Ultimately, there's really no other way to say it: by cancelling Halo Infinite campaign splitscreen, 343 Industries has broken the promise it made to players three times over. Both before and after the campaign was released, the community was assured that campaign splitscreen support was being worked on and that it would be available to enjoy at some point. Now, that's not happening, and many people who bought the campaign thinking that they'd eventually be able to play it on the couch with their friends and family are understandably angry about it.
Personally, I've never cared that much about splitscreen, as I can't even remember the last time I used it and the feature has become less and less common over the years. However, that's not the point. By cancelling it, 343 Industries has eroded trust between the studio and Halo's fanbase.
It's hard not to wonder about what else might get canned if the studio is willing to go back on its splitscreen promises and marketing. I don't like being cynical, but this whole ordeal makes it difficult for me to put stock in Halo Infinite's new roadmap and blog posts in which the developers "commit" to something.
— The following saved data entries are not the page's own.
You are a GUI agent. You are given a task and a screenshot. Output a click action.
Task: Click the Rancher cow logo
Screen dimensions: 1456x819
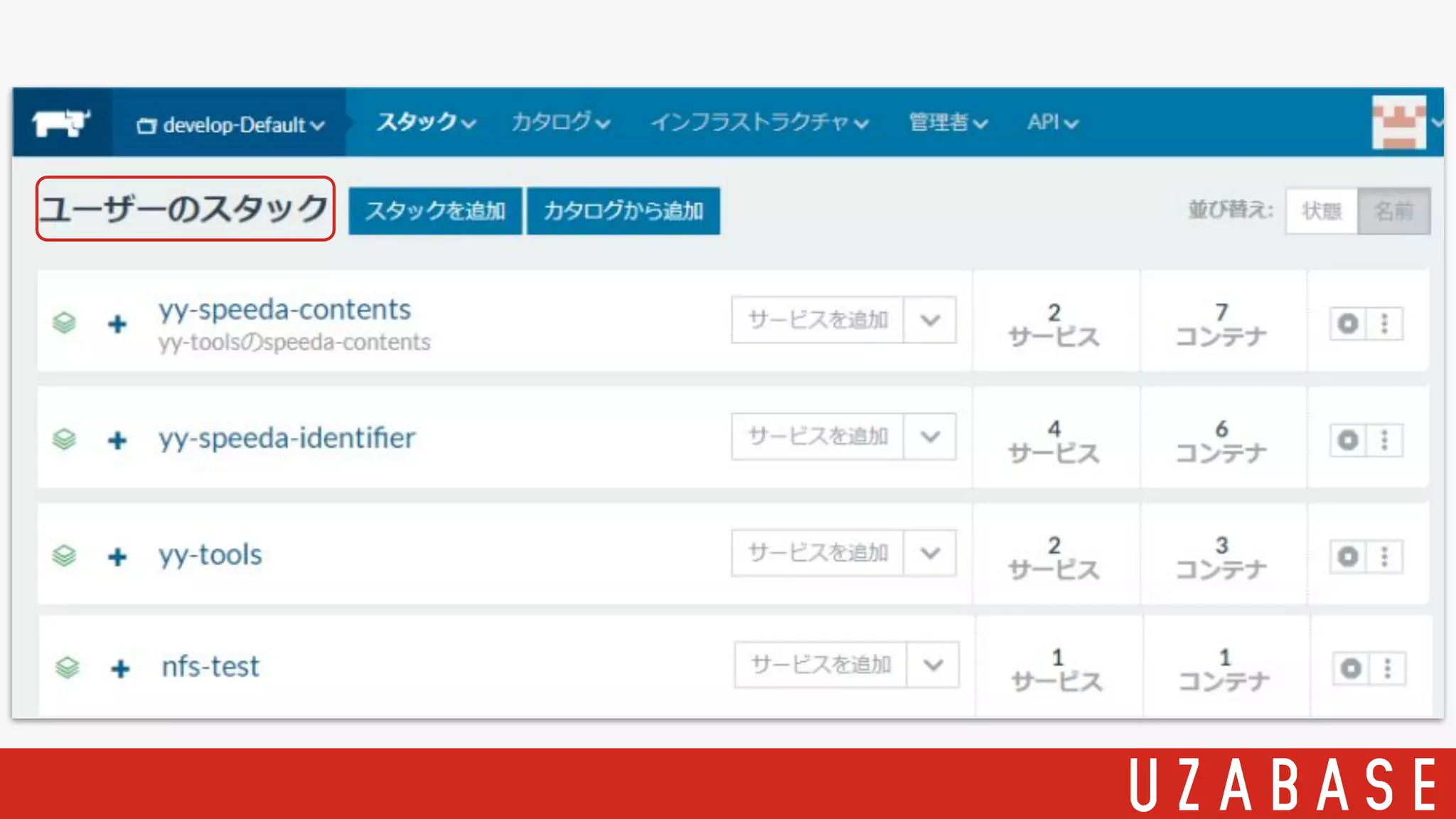(61, 122)
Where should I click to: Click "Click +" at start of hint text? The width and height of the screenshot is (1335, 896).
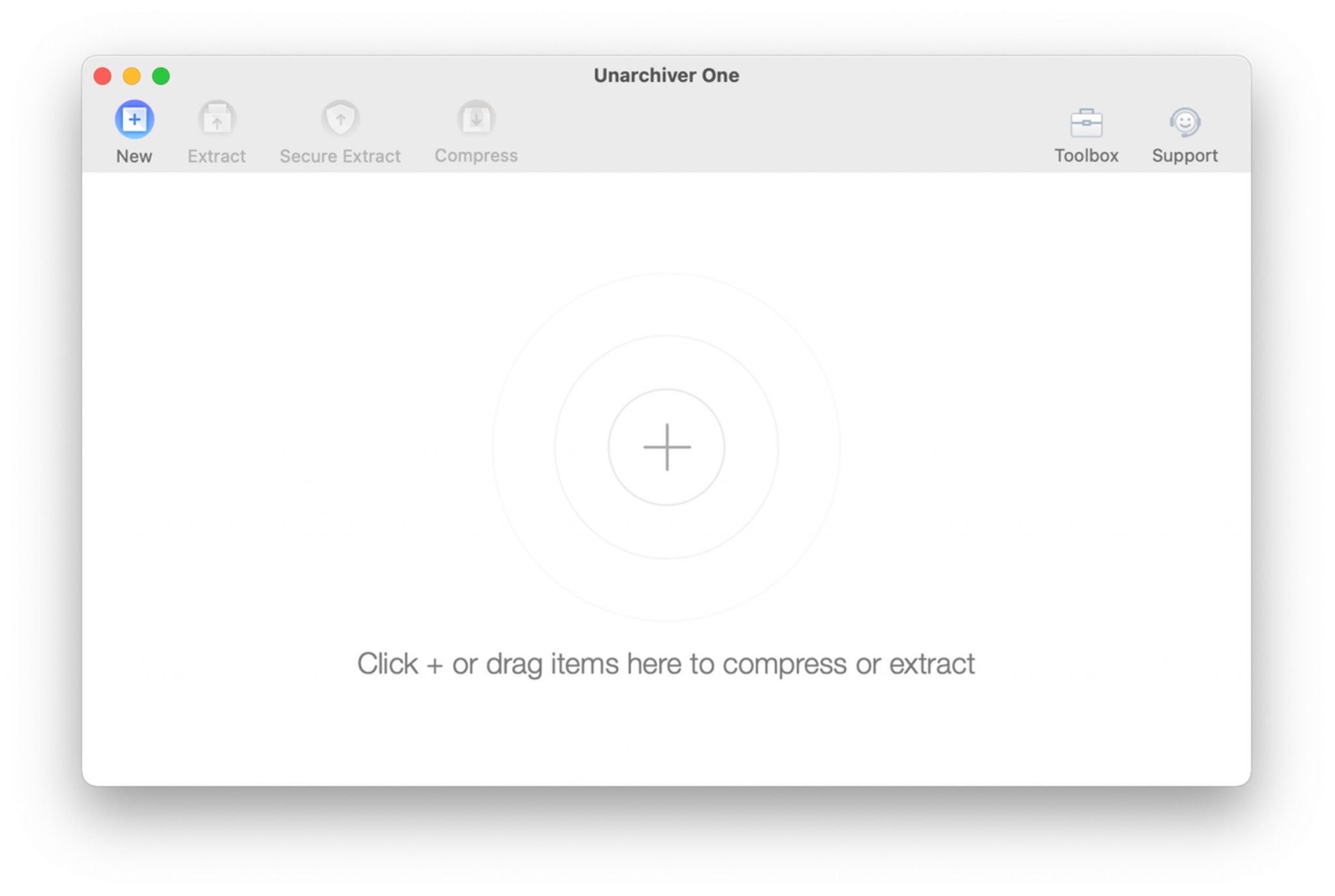click(x=399, y=665)
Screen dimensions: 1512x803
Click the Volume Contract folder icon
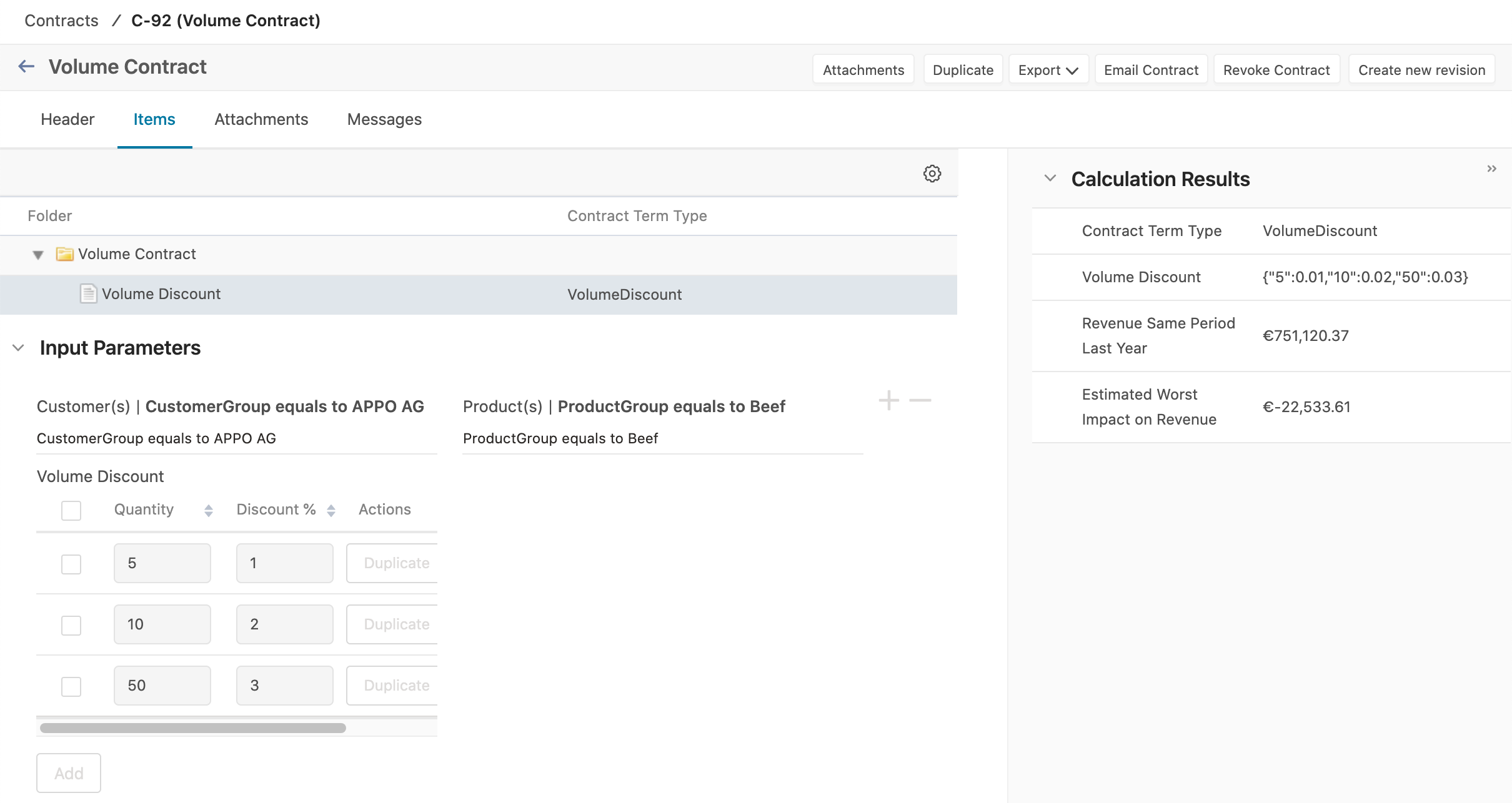64,254
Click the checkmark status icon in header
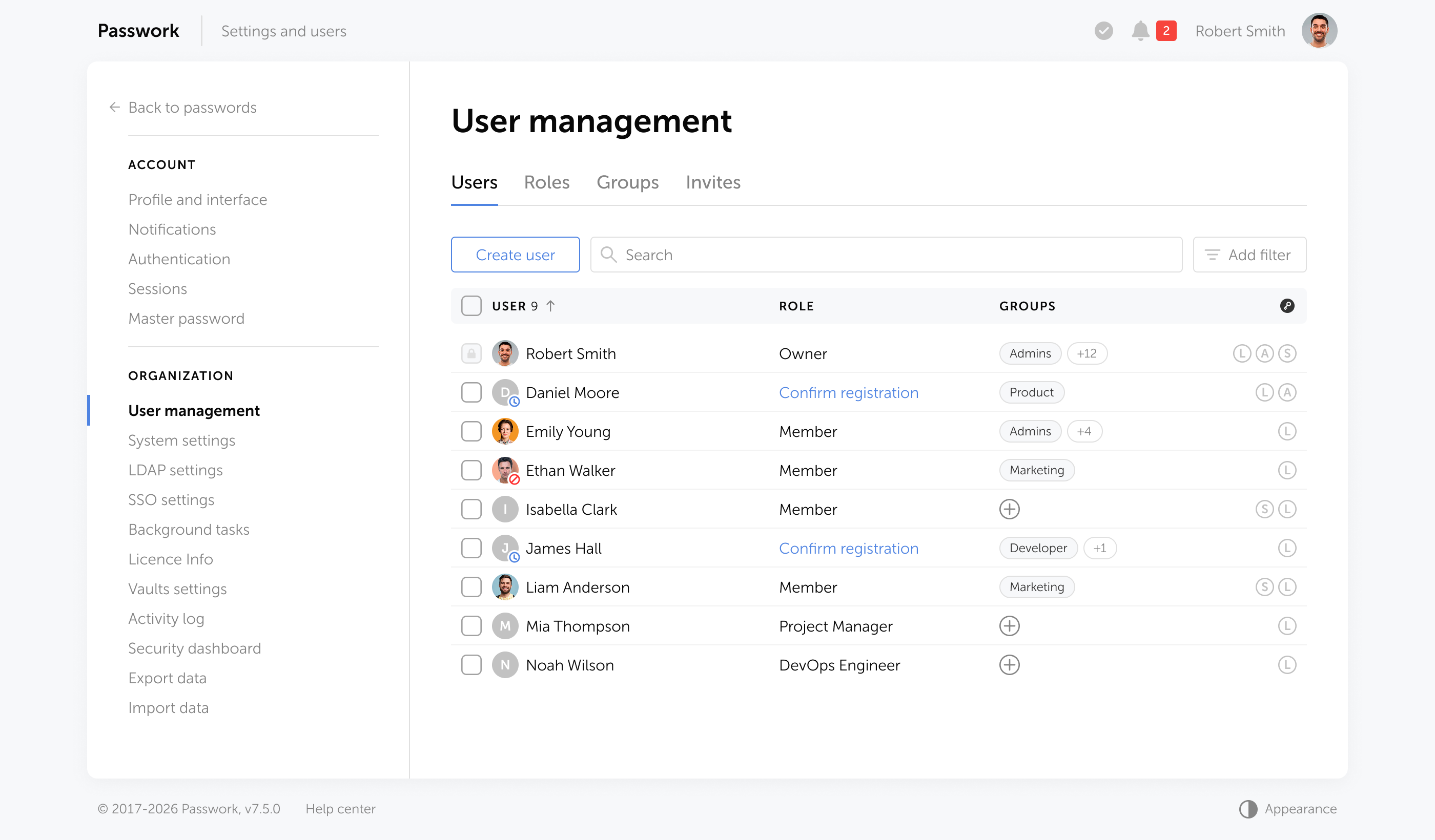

Hopefully, something like this will never happen again with Halo Infinite. With any luck, this reallocation of resources will help 343 Industries solidify more stable development pipelines so that no other promised features get cancelled and the game grows into one of the best Xbox shooters there is. After this, though, it's tough to give the studio the benefit of the doubt about the Halo Infinite's future. I hope 343 Industries eventually reconsiders, does right by the fans, and goes back to splitscreen at some point.